* [What to work on]
(a) Return the passage of the StAX email below, starting with "On Tue, Aug" and going on through "end element name.".
(b) According to the quoted message in the StAX email below, at which positions in markup can StAX not preserve whitespace? List every one.
(c) Summarize the StAX email below in two sentences.

* [Document passage]

## begin

On Tue, Aug 5, 2008 at 9:28 AM, Aaron Digulla <[EMAIL PROTECTED]> wrote:

> StAX can't preserve whitespace between attributes, between "<" and the 
> element name, whitespace
> after the last attribute and the ">", between "</" and the end element name. 
> Same goes for all pull parsers.

I must admit that I can life comfortably if these are changed in my POM ...

> Not sure about CDATA but I guess StAX can't preserve that, either.

Of course it does. There is an event type CDATA, as opposed to SPACE
or CHARACTERS. This event type is supposed for both reading and
writing.


> As for patching it: StAX is a standard API (JSR-173). How big are my chances
> that the standard API is going to be extended to allow the features I need?

No API forbids extending. In the case of a StAX parser, one could by
default supply and accept the standard event types. However, in a
particular mode, one could supply and accept additional events. In the
case of white space around attributes, you could offer an extension of
the Attribute interface that informs about whitespace to the left and
to the right.

## end

* [Data entries]
## begin

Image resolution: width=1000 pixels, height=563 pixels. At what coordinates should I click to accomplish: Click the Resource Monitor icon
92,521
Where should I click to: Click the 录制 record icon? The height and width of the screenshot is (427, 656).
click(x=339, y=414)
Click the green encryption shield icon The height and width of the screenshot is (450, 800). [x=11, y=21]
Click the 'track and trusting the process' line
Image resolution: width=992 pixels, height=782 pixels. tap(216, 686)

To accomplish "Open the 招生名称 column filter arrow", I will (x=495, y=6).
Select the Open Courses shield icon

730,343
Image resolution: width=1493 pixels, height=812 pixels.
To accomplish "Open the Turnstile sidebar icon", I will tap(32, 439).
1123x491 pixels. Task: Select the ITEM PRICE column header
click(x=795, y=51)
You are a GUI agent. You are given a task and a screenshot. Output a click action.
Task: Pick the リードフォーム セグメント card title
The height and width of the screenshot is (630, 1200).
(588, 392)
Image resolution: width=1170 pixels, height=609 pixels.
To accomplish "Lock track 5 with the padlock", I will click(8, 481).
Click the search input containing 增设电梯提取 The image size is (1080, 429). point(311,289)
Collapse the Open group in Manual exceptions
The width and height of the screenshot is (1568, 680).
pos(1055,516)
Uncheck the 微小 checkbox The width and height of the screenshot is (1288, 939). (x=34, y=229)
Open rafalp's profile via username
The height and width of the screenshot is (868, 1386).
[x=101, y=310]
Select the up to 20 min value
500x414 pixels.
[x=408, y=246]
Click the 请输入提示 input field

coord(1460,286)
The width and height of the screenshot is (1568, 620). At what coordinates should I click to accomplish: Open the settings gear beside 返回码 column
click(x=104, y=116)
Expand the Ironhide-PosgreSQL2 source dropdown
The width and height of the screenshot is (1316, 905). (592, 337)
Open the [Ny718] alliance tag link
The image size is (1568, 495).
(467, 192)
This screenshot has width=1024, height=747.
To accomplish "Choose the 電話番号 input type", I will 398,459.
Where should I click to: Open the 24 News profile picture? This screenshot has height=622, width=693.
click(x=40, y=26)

## end

* [Solutions to the tasks]
(a)
On Tue, Aug 5, 2008 at 9:28 AM, Aaron Digulla <[EMAIL PROTECTED]> wrote:

> StAX can't preserve whitespace between attributes, between "<" and the 
> element name, whitespace
> after the last attribute and the ">", between "</" and the end element name.

(b)
- Between attributes
- Between "<" and the element name
- After the last attribute and before ">"
- Between "</" and the end element name

(c) Replying to Aaron Digulla, the writer accepts having the whitespace inside tags changed in their POM but says StAX does preserve CDATA, since it has a CDATA event type separate from SPACE and CHARACTERS that is meant for both reading and writing. The writer adds that no API forbids extending, so a StAX parser could supply and accept extra events in a particular mode, such as an extended Attribute interface that reports whitespace to the left and right of attributes.